Gute Erfahrungen mit kognitiver Verhaltenstherapie
Als wirksame Therapie hat sich hierbei die kognitive Verhaltenstherapie erwiesen. Dabei können die Betroffenen zum Beispiel mithilfe eines Tagebuches herausfinden, in welchen Stimmungen sie unkontrolliert essen. Sie trainieren, solche Situationen ohne Essattacken zu bewältigen und sich besser zu kontrollieren. Außerdem lernen sie, Hunger und Sättigung wahrzunehmen, regelmäßig zu essen und sich gesünder zu ernähren. Sie werden zudem angeregt, sich mehr zu bewegen, und setzen sich mit ihrem Bild vom eigenen Körper auseinander. Bei Menschen mit einer leichten Binge-Eating-Störung haben sich auch angeleitete Selbsthilfeprogramme, die auf kognitiver Verhaltenstherapie beruhen, als hilfreich erwiesen.
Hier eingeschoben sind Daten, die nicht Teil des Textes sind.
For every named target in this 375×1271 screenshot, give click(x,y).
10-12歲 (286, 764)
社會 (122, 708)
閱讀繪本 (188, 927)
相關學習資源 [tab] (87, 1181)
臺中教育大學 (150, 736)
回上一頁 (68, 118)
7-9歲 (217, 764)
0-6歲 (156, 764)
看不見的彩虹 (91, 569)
Langfristig Ernährung ändern
Haben die Patientinnen und Patienten ihr Essverhalten im Griff, können sie mit einer Gewichtsabnahme beginnen. „Dabei sollten sie allerdings keine zu großen Erwartungen aufbauen und auf kurzfristige Diäten verzichten, da bei diesen das Risiko besteht, dass der Teufelskreis einer Essstörung aufrechterhalten wird“, betont Ärztin Maroß. „Erfolgversprechend ist eher, langfristig den Lebensstil und die Ernährung zu ändern.“ Aber schon ein Leben ohne Essattacken bedeutet für viele Betroffene eine deutlich verbesserte Lebensqualität – auch dann, wenn sie ihr Übergewicht nicht loswerden.